Items listed in a dataset:
··········

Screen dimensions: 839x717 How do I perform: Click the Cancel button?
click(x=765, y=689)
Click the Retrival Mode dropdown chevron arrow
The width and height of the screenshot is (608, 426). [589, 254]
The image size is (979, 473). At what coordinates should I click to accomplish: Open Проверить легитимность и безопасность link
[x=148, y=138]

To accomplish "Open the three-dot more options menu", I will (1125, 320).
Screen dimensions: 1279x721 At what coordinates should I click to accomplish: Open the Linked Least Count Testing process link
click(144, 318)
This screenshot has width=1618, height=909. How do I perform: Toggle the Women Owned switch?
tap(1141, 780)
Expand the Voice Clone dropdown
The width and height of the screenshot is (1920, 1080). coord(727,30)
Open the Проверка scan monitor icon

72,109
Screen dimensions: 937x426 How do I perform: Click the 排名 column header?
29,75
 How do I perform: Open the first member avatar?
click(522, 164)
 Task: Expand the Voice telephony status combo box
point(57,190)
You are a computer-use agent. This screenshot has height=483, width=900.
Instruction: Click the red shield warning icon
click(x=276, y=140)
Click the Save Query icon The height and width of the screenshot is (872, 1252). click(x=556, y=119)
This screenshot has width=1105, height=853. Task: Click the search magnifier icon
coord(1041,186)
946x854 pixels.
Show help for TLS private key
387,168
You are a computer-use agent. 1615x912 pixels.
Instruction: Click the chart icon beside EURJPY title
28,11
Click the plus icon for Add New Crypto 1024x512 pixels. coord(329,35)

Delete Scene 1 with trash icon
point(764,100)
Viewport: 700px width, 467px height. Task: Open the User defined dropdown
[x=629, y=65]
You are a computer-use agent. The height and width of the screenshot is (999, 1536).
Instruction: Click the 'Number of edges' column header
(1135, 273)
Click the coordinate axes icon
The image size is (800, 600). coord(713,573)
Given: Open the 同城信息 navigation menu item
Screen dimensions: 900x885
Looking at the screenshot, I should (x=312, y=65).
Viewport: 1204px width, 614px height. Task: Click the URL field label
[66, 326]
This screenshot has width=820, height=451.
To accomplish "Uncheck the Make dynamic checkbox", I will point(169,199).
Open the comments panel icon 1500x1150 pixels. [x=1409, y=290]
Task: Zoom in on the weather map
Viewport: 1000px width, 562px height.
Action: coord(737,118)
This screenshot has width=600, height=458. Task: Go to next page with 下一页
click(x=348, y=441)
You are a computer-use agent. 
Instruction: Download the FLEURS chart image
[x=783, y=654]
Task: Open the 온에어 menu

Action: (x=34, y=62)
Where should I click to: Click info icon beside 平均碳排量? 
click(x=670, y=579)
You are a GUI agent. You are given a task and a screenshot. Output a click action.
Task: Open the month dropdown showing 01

··········

WHAT YOU SHOULD DO: The task calls for all lines in the entries that hold "pixels".

OUTPUT BELOW:
946x854 pixels.
You are a computer-use agent. 1615x912 pixels.
Click the plus icon for Add New Crypto 1024x512 pixels. coord(329,35)
Open the comments panel icon 1500x1150 pixels. [x=1409, y=290]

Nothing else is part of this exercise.